Devotions this week based on the Message: “Believe the COMFORT of Christmas!”
How much does it cost?
Estimates project that the average household will spend about $1050 on Christmas gifts this year. Did you know that if you put that on a credit card and just pay the minimum payment you would be paying for this year’s Christmas gifts for 5 years…and in the end pay another $553 for them?
You may not think of this as you are in the “Christmas spirit” and shopping for your family and friends. But then the stress comes in January when your credit card bill comes and you wonder, “Why did I spend all that money?”
Debt is stressful.
Perhaps for some you live in debt so much that it is the “norm” of your household. Yet living “paycheck to paycheck” causes strain on marriages and stress to know you are one paycheck away from not being able to pay for the things you need let alone the consumer debt you’ve incurred.
(Tip – set a budget for Christmas and get creative to stick with it.)
There is relief when the debt is paid off. To know that you no longer owe the credit card company and you can actually save that money reduces the stress and the likelihood of a financial emergency.
This isn’t intended to be a “financial advice” devotion, but hey, you got some of that this morning!
I do want to capture the emotions of being financially in debt and stressed that it seems you will never pay it all off and apply that to the words Isaiah is given to speak to God’s people.
Isaiah 40:2 Speak tenderly to Jerusalem, and proclaim to her … that her sin has been paid for,
How amazing would it be if someone for Christmas paid off all your financial debt…including your house? What an amazing Christmas that would be!
How much greater is the debt our sin accumulates every day. It’s like swiping your spiritual credit card to the limit and beyond. The debt we own our perfect, holy Father in heaven is beyond are ability to pay off. Jesus wanted his followers to understand the debt we owe because of our sin.
Matthew 18:23-27 “Therefore, the kingdom of heaven is like a king who wanted to settle accounts with his servants. 24 As he began the settlement, a man who owed him ten thousand bags of gold was brought to him. 25 Since he was not able to pay, the master ordered that he and his wife and his children and all that he had be sold to repay the debt.
26 “At this the servant fell on his knees before him. ‘Be patient with me,’ he begged, ‘and I will pay back everything.’ 27 The servant’s master took pity on him, canceled the debt and let him go.
He cancelled the debt and let him go.
What relief this servant should have felt! (Yet as the parable ends, he couldn’t even forgive a fellow servant who owed much less.)
This scenario plays out for you and me.
The baby born in the manger of Bethlehem is truly our Savior from sin. He is the one whom God sent to pay the price for our sins. He is the one who cried out from the cross, “It is finished,” the very words a shopkeeper would stamp when a debt was fully paid.
It would be nice to have our financial debt gone (check out daveramsey.com for help), but what has been paid off is your sin. That’s what we get to celebrate this Christmas: Your sin has been paid for!
Comfort truly does come when the debt of sin is fully paid. Jesus paid…it… all!
Apply: Make a list of sins that plague your conscience. Write them on a piece of paper and then when you are done take a red marker and write over the top of it, “PAID IN FULL by JESUS!”
Prayer: Lord, thank you for initiating a payment plan for my sins through your Son Jesus. I praise you that you have given to me the comfort of knowing that the debt my sin incurred before you is paid in full by the blood of Jesus! AMEN.

### [Task list]
**a.** Copy the Christmas devotion from "(Tip – set a" to "a financial emergency.".
**b.** Decide whether each statement agrees with the Christmas devotion, answering yes or no and quoting the words of the text that decide it: (i) The average household is estimated to spend about $1050 on Christmas gifts this year. (ii) In the parable, the man brought to the king owed him one thousand bags of gold. (iii) The devotion suggests writing over the list of sins with a blue pen.
**c.** According to the Christmas devotion, for how long would you be paying for this year's gifts if you put them on a credit card and paid only the minimum payment?

### [Exercise data]

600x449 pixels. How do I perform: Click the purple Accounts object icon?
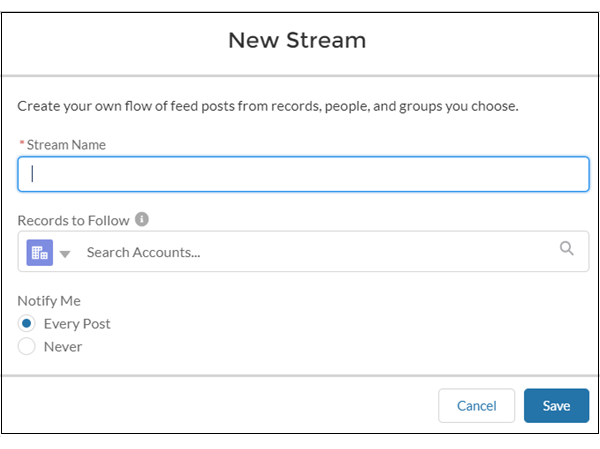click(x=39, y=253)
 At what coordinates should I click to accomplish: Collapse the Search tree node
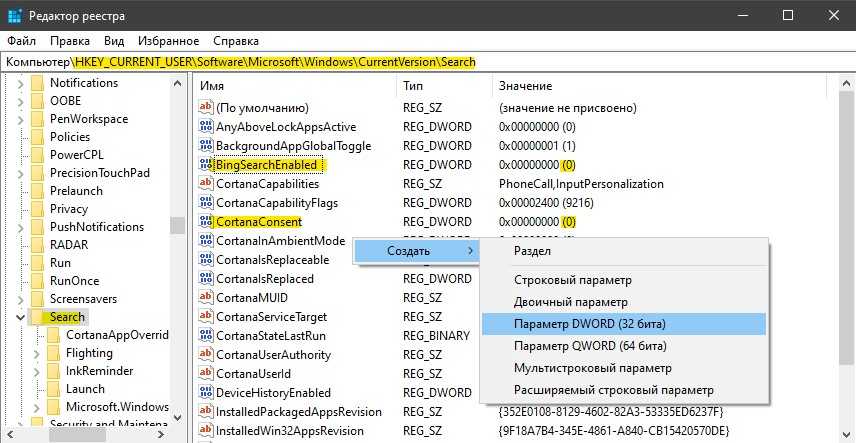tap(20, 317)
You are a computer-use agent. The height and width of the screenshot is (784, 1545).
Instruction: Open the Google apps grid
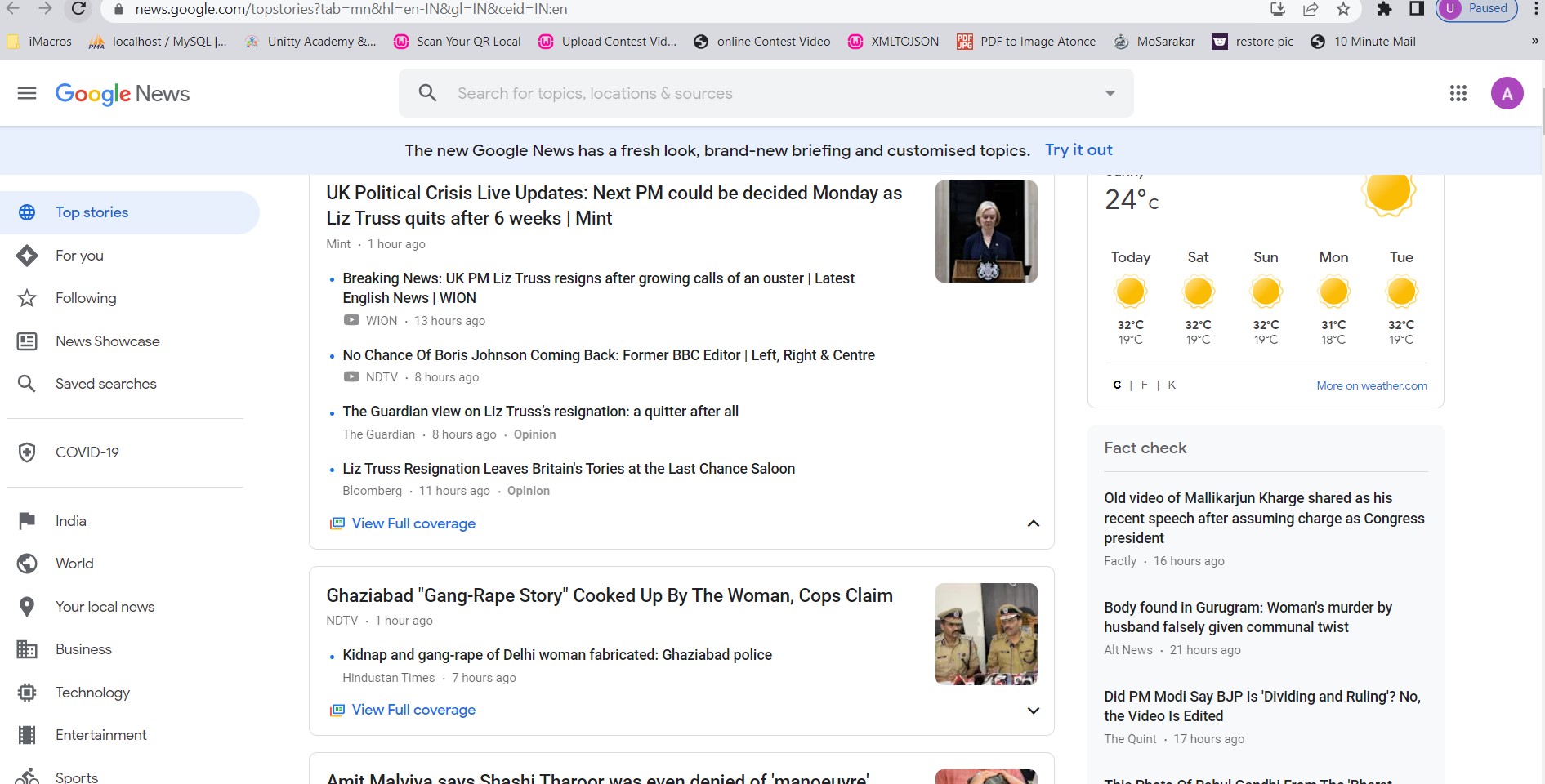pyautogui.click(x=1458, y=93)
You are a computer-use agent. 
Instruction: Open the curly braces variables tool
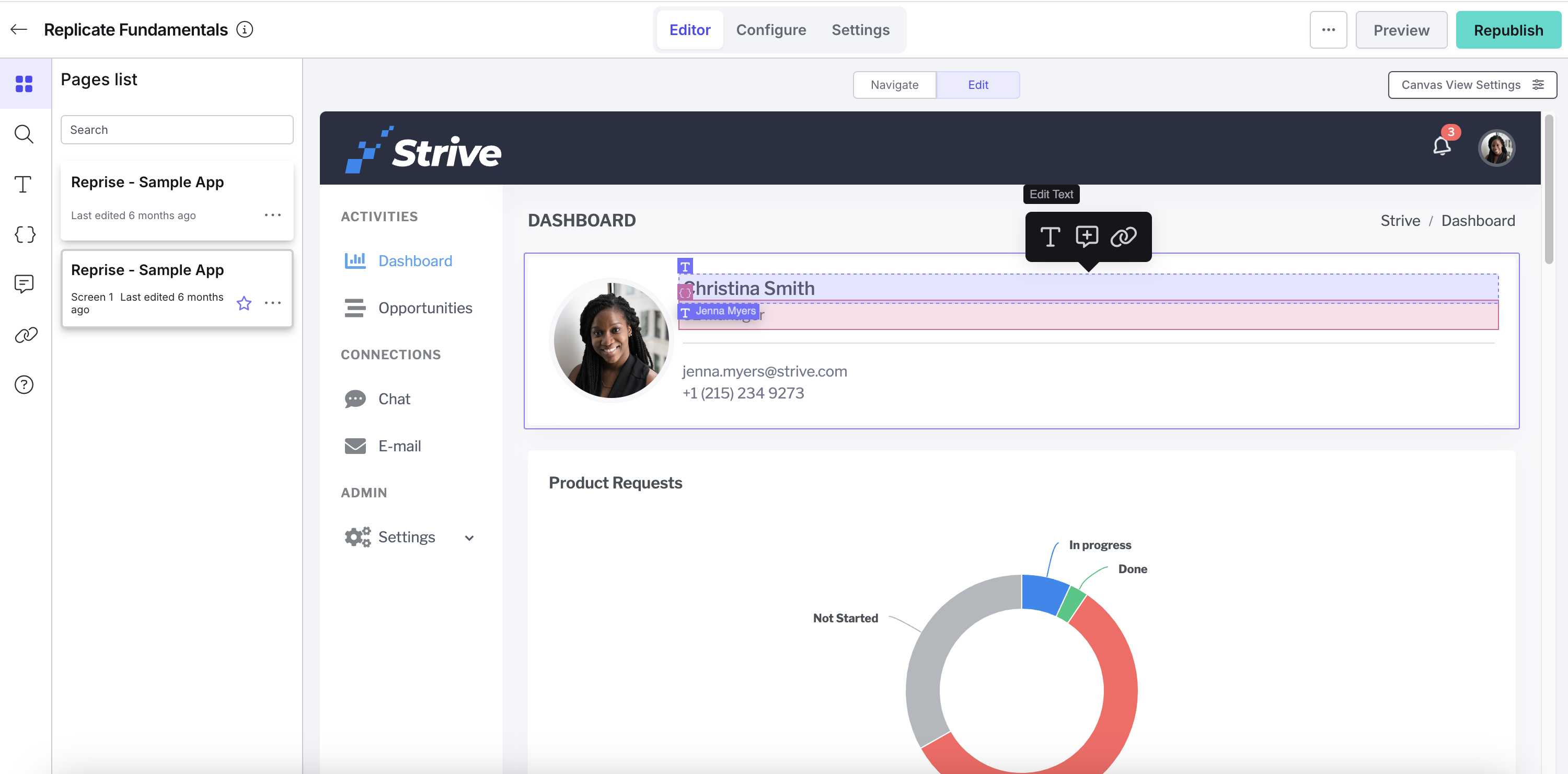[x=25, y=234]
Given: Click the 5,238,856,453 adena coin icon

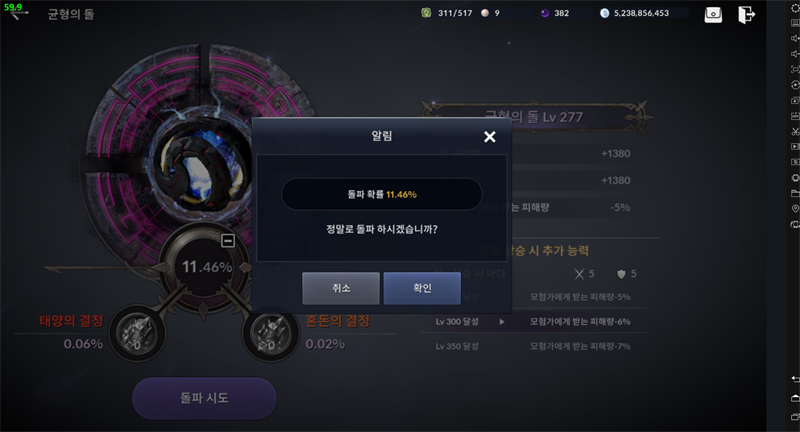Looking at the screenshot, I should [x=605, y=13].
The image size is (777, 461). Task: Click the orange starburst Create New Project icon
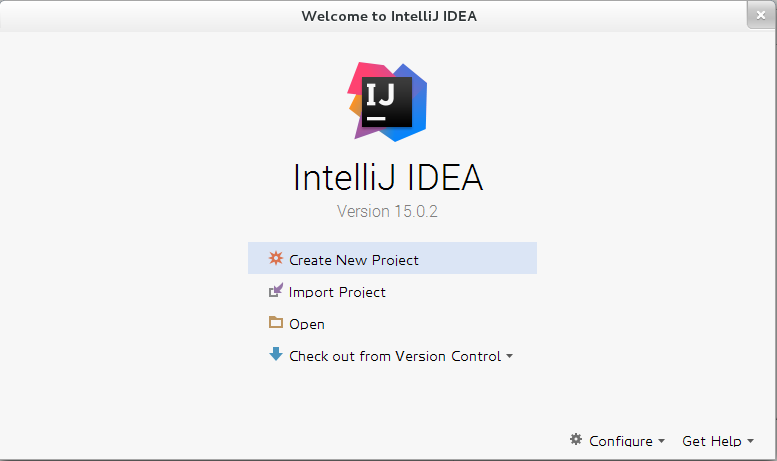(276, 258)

* * *

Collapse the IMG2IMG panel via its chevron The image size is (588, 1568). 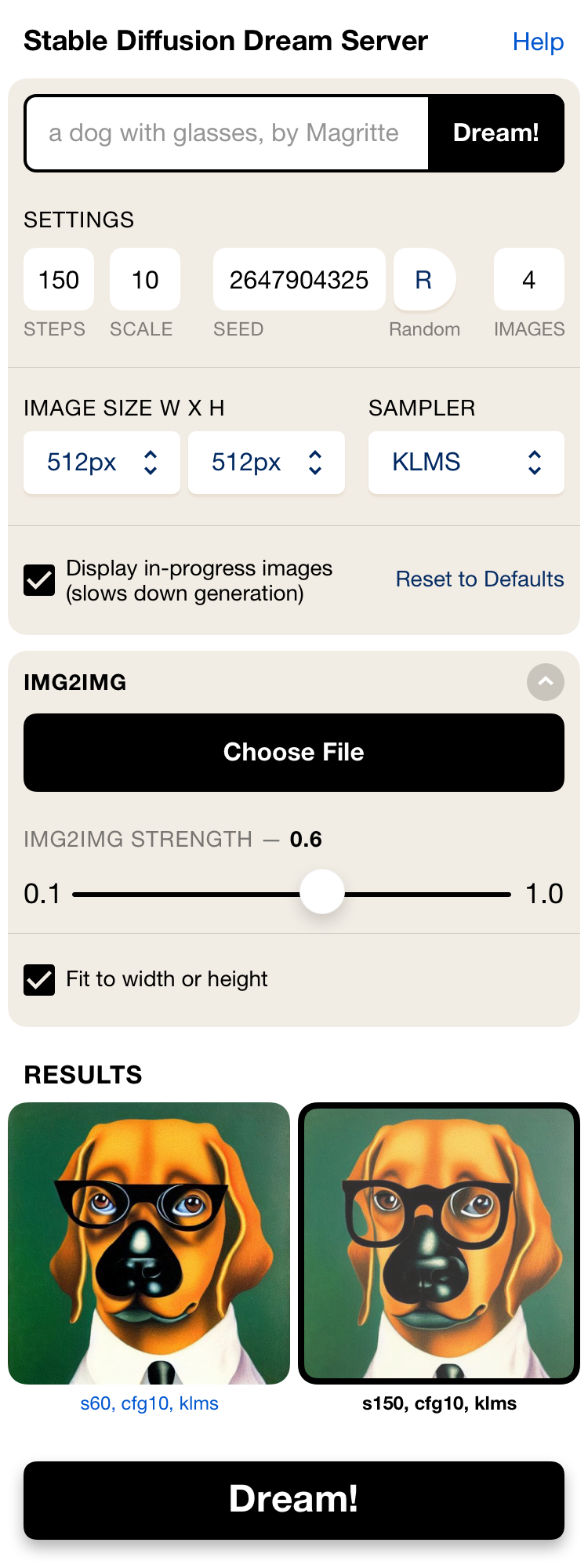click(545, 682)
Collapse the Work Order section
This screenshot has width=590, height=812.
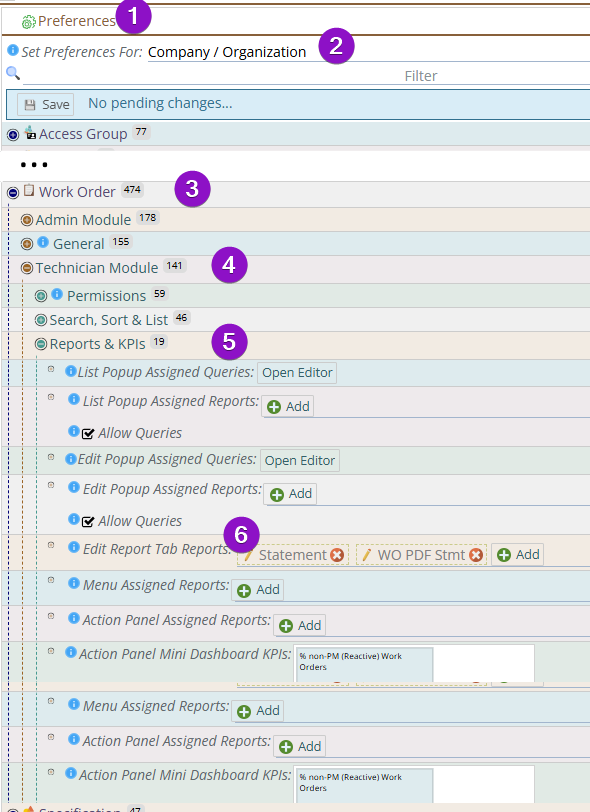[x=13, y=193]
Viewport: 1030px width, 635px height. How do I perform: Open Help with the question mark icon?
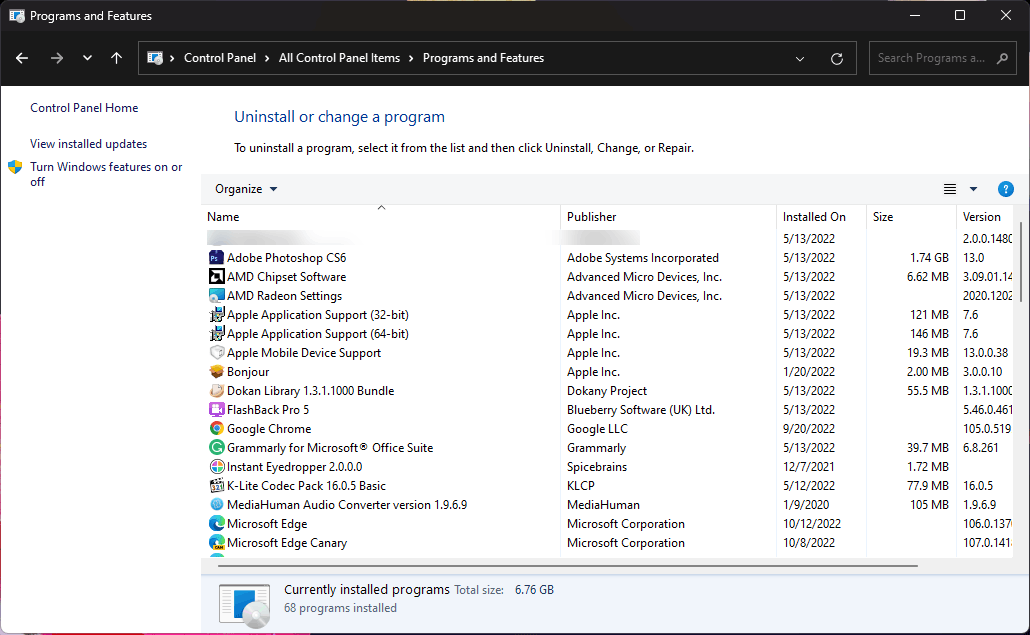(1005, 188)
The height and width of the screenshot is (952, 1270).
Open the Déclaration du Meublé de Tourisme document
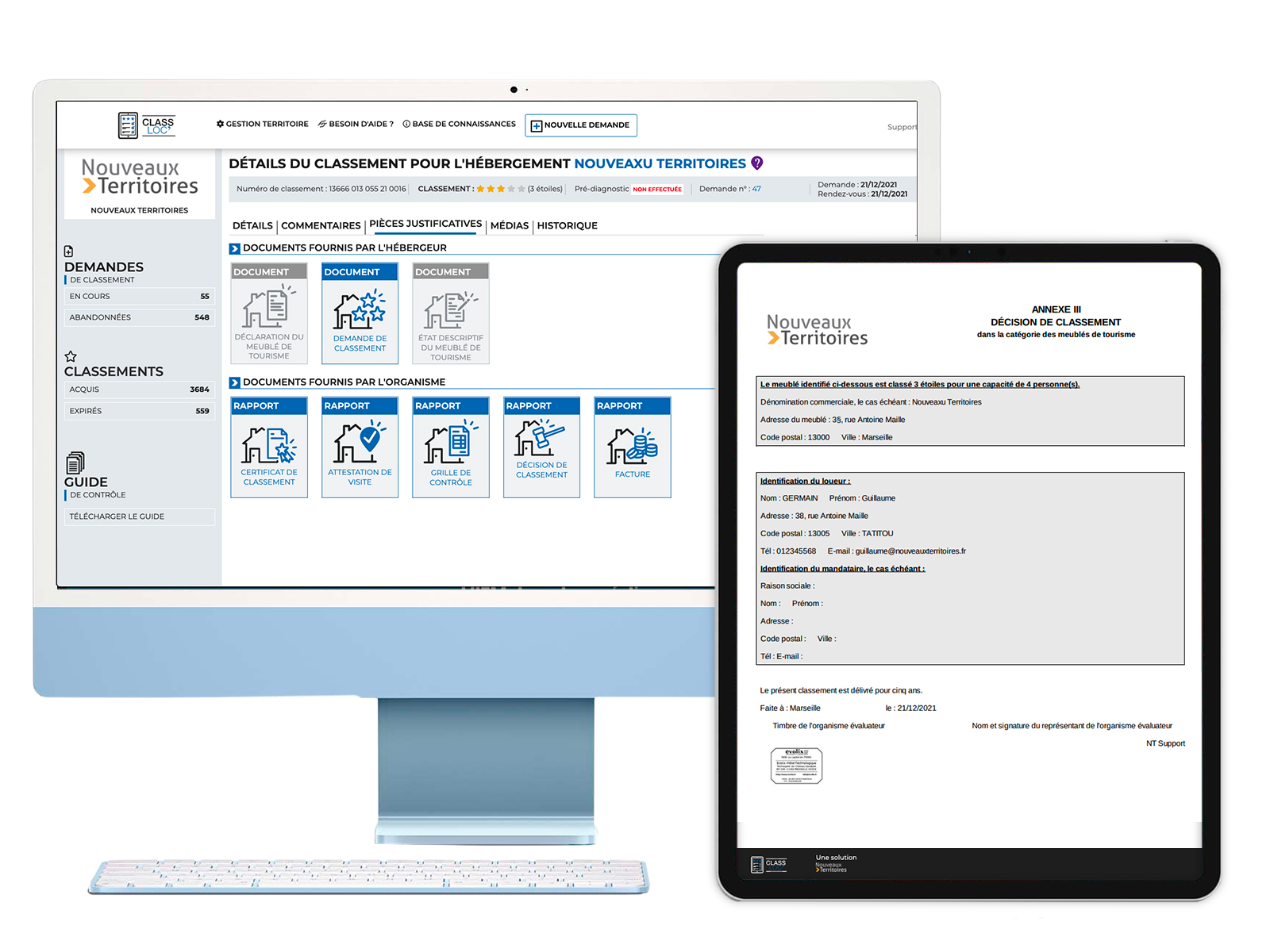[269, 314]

--

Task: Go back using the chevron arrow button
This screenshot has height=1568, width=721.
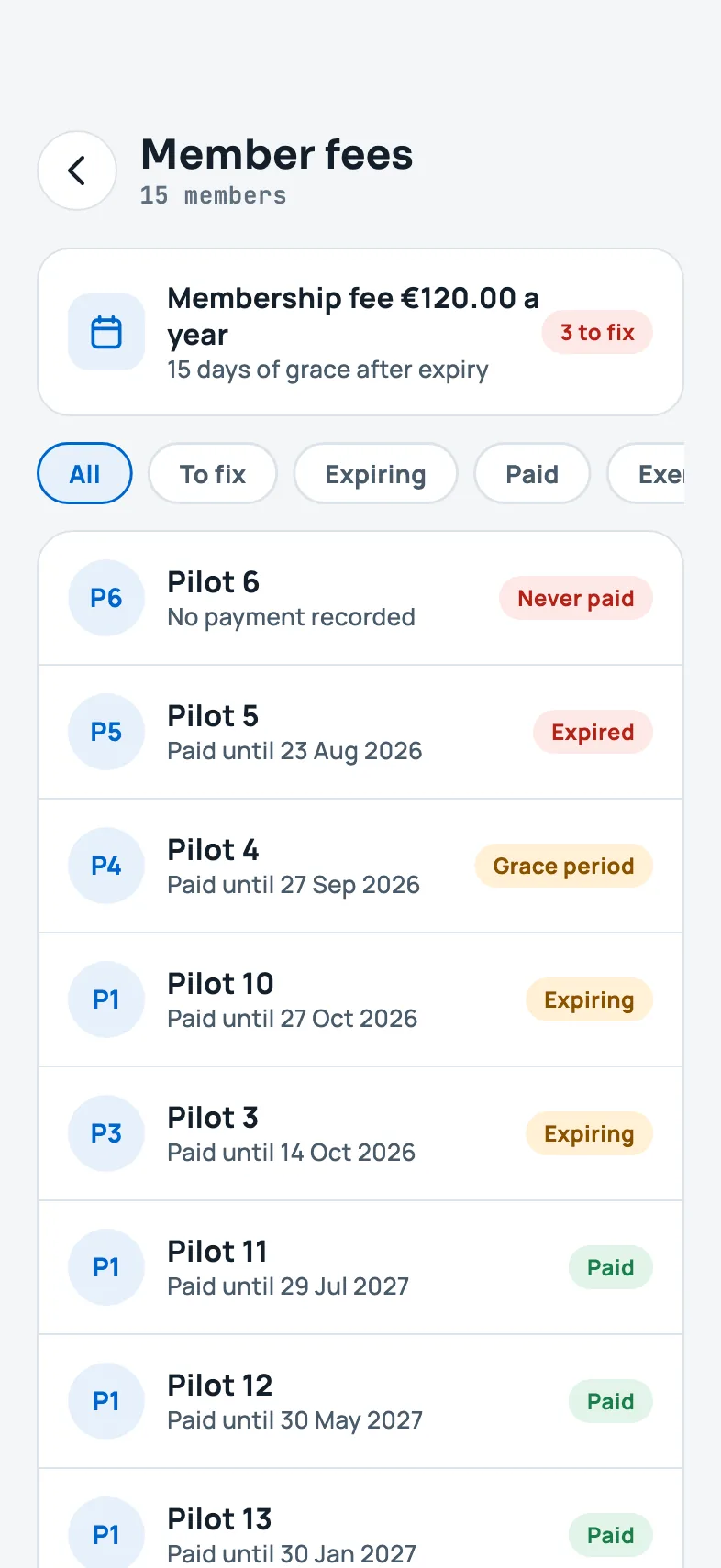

### [Solutions per task]
**a.**
(Tip – set a budget for Christmas and get creative to stick with it.)
There is relief when the debt is paid off. To know that you no longer owe the credit card company and you can actually save that money reduces the stress and the likelihood of a financial emergency.

**b.**
(i) Yes: "Estimates project that the average household will spend about $1050 on Christmas gifts this year."
(ii) No: "a man who owed him ten thousand bags of gold was brought to him."
(iii) No: "take a red marker and write over the top of it"

**c.** For 5 years.